Wednesday, May 16, 2012

Paul Seabright's "The War of the Sexes"

Paul Seabright is the author of The Company of Strangers: A Natural History of Economic Life. He is professor of economics at the Toulouse School of Economics and has been a fellow of All Souls College, University of Oxford, and Churchill College, University of Cambridge.

He applied the “Page 99 Test” to his latest book, The War of the Sexes: How Conflict and Cooperation Have Shaped Men and Women from Prehistory to the Present, and reported the following:
Page 99 of The War of the Sexes turns out to pass the Ford test reasonably well. It talks about how the twentieth century saw a massive movement by women into occupations previously dominated by men – a movement that nevertheless came up against some surprising obstacles. It has a few statistics, but not too many. It talks about some of the technological changes that shaped this momentous economic shift, like the pill and the vacuum cleaner. It looks at political reasons too: “It’s not a coincidence that this change came soon after women gained the vote, which in most of the industrialized countries occurred after the First and Second World Wars, the first conflicts in which women’s contributions in previously male occupations such as munitions manufacturing had proved essential to the war effort. (Famously neutral Switzerland was the last republic in the western world to grant women the vote in national elections, in 1971).”

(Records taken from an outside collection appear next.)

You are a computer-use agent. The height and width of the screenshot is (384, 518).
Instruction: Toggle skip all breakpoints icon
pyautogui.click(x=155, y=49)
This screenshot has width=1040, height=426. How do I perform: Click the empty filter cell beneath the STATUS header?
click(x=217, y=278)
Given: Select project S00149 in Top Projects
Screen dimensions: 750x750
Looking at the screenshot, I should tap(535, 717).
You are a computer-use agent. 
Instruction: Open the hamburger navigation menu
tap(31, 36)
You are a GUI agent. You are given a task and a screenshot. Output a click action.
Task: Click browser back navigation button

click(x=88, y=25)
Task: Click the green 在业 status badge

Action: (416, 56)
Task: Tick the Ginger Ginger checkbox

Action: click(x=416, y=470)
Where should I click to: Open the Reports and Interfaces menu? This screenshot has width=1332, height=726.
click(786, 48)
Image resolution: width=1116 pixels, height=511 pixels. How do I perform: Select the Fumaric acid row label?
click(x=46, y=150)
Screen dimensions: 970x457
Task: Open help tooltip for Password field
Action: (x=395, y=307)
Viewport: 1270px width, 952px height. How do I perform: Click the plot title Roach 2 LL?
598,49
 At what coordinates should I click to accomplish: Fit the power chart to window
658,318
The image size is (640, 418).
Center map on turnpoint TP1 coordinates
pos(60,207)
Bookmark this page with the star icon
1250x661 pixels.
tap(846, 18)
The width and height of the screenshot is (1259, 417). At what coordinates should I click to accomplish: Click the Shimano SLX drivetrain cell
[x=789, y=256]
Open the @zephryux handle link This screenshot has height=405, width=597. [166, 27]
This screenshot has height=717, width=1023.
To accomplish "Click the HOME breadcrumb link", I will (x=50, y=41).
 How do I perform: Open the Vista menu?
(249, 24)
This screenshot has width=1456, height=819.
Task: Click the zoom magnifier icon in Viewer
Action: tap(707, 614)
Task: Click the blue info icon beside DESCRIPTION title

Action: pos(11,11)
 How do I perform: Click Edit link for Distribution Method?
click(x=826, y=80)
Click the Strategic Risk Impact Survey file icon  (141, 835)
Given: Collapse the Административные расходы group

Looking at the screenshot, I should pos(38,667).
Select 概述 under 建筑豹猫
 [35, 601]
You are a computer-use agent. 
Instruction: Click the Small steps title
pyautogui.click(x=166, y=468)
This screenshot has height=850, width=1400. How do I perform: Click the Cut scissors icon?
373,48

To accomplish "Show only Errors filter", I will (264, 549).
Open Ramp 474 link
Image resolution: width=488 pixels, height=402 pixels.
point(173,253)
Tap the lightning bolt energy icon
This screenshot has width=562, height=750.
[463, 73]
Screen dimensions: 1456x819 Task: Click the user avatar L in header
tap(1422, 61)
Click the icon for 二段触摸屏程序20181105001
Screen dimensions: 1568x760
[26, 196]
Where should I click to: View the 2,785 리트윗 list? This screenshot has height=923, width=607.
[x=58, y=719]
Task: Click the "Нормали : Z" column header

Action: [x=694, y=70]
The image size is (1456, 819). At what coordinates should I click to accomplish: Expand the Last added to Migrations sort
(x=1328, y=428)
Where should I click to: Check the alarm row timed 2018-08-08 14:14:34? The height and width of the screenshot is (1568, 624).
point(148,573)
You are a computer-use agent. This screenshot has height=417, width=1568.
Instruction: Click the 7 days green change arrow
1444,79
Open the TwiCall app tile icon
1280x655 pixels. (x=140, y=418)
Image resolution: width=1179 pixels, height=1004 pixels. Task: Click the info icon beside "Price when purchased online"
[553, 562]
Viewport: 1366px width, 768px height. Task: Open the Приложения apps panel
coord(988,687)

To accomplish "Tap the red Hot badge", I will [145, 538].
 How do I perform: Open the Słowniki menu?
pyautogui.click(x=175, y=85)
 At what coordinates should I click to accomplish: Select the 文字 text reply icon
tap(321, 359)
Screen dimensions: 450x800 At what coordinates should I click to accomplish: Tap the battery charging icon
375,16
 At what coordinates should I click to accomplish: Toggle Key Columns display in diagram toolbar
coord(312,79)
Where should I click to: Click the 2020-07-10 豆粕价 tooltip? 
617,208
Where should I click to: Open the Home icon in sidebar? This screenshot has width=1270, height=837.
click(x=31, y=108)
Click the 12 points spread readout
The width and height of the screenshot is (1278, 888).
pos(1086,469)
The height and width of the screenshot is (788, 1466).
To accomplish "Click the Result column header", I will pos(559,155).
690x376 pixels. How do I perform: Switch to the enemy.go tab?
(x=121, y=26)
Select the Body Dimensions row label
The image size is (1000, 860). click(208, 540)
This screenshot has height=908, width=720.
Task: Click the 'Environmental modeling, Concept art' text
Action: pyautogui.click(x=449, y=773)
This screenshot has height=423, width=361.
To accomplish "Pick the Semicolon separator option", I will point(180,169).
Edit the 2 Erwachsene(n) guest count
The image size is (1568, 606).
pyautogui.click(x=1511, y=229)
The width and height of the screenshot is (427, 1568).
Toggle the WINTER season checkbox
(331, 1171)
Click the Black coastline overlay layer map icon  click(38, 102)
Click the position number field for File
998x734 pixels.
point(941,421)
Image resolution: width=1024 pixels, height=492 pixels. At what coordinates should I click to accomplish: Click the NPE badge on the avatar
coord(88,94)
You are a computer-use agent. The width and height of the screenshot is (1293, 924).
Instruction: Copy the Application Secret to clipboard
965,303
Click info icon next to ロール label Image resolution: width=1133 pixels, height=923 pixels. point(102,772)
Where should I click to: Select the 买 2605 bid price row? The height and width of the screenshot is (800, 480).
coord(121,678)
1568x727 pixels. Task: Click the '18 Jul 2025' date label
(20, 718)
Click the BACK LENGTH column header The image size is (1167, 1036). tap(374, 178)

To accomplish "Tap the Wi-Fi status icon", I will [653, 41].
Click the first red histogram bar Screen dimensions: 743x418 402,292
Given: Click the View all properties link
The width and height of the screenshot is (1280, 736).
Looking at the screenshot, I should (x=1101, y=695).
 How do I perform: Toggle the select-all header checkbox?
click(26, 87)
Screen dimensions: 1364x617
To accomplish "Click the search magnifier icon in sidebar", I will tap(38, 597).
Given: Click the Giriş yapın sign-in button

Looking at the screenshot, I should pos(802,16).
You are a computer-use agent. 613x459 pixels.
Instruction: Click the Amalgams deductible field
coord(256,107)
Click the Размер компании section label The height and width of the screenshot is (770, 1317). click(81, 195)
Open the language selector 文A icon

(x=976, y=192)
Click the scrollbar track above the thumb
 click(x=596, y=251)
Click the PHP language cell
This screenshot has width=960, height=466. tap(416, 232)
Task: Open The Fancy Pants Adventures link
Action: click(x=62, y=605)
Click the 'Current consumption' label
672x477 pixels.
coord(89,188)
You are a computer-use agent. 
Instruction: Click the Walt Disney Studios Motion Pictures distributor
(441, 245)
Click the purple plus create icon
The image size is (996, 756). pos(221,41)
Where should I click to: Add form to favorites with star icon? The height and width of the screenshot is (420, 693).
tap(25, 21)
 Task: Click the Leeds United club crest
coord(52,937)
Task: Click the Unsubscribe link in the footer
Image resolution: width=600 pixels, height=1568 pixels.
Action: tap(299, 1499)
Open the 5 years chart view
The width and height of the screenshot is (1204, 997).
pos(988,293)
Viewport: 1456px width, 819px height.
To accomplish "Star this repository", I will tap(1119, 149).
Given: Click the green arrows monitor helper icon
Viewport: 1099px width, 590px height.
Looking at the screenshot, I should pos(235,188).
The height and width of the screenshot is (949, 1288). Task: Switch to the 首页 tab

Page 99 also has a joke (I won’t spoil it by telling you what it is). By Ford’s criterion that means the book as a whole has 181 jokes, not including those in the footnotes (yes, there are some). I won’t claim they all work, but I hope that some do. What you won’t find any mention of on page 99 is the large amounts of material in the book, mainly in the first half, drawn from biology and evolutionary anthropology. These range from the mating habits of dance flies and praying mantises to the evidence about the character of human polygamy from the testicular proportions of chimpanzees. This material is definitely not a joke, and I am deadly serious in thinking it has a message for how human men and women interact today. You won’t find that message on page 99, though – you need to read about twice as far ahead for that. I’m hoping you’ll find it an agreeable task.